映像では大手のナナオが問題を発表してくれたから、Appleも対応してほしいと思いますが、なかなか解決しないだろうな。
ちなみにモニタにYUVないしYPbPrモードを制限する設定があれば、それに設定しましょうとナナオのサイトにはあるのですが、うちのDell U2720Qというモニタではそうしたら色が変になるだけでちゃんと写りませんでした。
いろいろ試してみたところ、Intel Macから持ってきたEDIDを読む条件があるようでした。Macbook Pro 2016でこのモニタにつないだときはHDMI経由で、M1 Macも条件をそろえてHDMI接続するとEDIDを読むことがあるようです。ただし解像度こそはMacbook Proを反映して2560xなんとかの設定あ出現しましたが、色空間はYPbPrでした。EDIDを読ませる作戦もうまくなさそうです。

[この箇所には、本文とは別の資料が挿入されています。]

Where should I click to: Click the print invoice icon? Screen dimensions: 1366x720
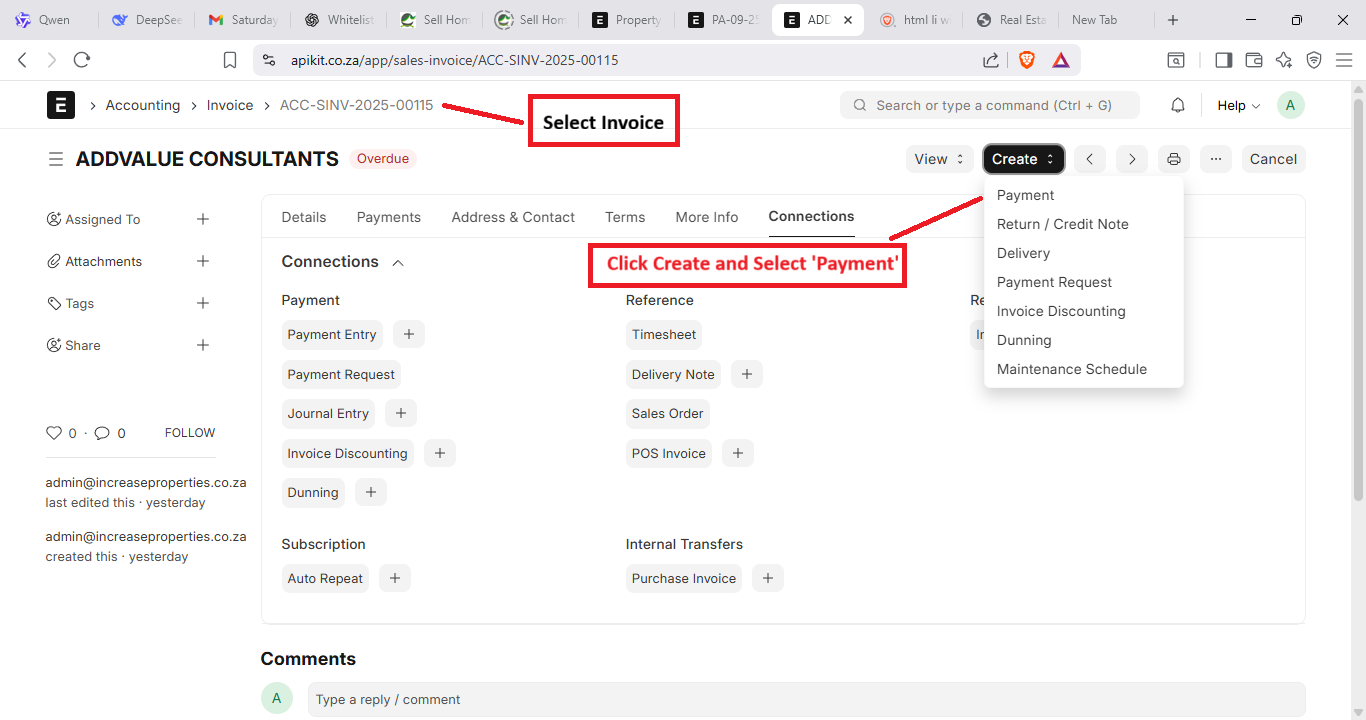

EDIDのパッチやら改造やらは以下のサイトに詳しい。WindowsでEDID吸い出してMacにつないでみたらどうなるか、やってみたいと思います。
https://github.com/Akemi/macOS-edid-modification
現在はThunderbolt3 Dock (HP Thunderbolt3 Dock G2とかいうやつ)経由でUSB typeCでモニタに接続しています。このドックがまた相性があって、裏向かって左のポートじゃないと起動時に認識しない。それはさておき。
U2720Qの SmartHDR をDesktopに設定 Macのディスプレイ設定でHDRを有効に モニタの色空間をYPbPrからRGBに(色が変になるが気にしない) 再起動 Macのディスプレイ設定でHDR設定を無効に(モニタ側のSmartHDRはDesktop設定のまま)
的なことをやったらRGBで固定されてしまいました。いろいろやっているので何がよかったのかよくわからないですが、名前から察するにSmartHDRはHDRを要求されていないときにはRGBモードに切り替えてくれそうな気がする。
プラセボかもしれませんが色空間がYPbPrよりRGBのが明らかに目が疲れません。
そもそもApple silicon対応してない問題
OfficeもSafariもChromeもFirefoxも対応してるからいいもんね、Rosetta2があるからなんとかなるっしょ。待ってればいいよ、という人には問題はありません。そう考えていた時期が自分にもありました。
問題となるのはいつもドライバです。Logitechのマウス(トラックボール) CT-100/TM-400を私は愛用していますが、 LogitechのArmのドライバはまだ出ていません。具体的には左右クリックとホイール、センターボタンクリックは動きますが、他のボタンはちゃんと動きません。古い製品なので、サポート切れが心配です。Kensingtonもあまり期待できそうにありません。まあ普通のホイール付き3ボタンマウス使うか、MacだったらMagic Trackpad2使えばいいんだろうけど。Magic Trackpadだけどアルカリ電池を入れて取れなくなった例を複数みているので、本当に気を付けた方がいいと思います。
あと探したけどプリンタドライバもなかった。
HomebrewはM1対応したけれども、自分が使う範囲では Rstudioがネイティブ対応していない。Pythonはいけるようだけれども、他にもネイティブ対応できないものはまだまだありそう。Anacondaもまだだよ、というか、Anacondaのライセンス有償問題があっってConda-forgeに以降していくのかな?
スワップでSSDすり減りまくり問題
購入したのは予算の関係でメモリ16GB、ストレージ256GBのちょっとだけカスタマイズしたやつです。これで救われたのですが、どうもSSDへのスワップがかなり頻回に起こっており寿命が早めに来ちゃうんじゃないかと。今のところ自分の使い方では(ってまだwebブラウズしかしてないが)スワップが発生したことはないようで、16GBならまあ安心なのかな。今9.33GBのメモリを使用している(iterm1つ、firefoxのタブが10こくらい)なんですが、8GBメモリの人はこの程度でスワップ発生してしまうんですね。誰ですか8GBで十分、16GBもいらないなんて提灯記事つくってるのは。8GBモデル全部リコールして16GBに無料アップグレードになるか、そのまましれっと早くぶっこわれるモデルになるような気がします。おそらく計画的陳腐化のうちの一つなんでしょう。だって記事になってないもんね。
Twitterの記事。
ほんとうはノートを買おうと思って都合でMac miniになってしまいましたが、少なくとも上記の問題が解決しない限りおっかなくて使えたもんじゃないと思います。真面目に仕事で使う用の機械はやっぱり初期ロットは外した方がいいな、と実感しました。
と、Surface Go2で書いています。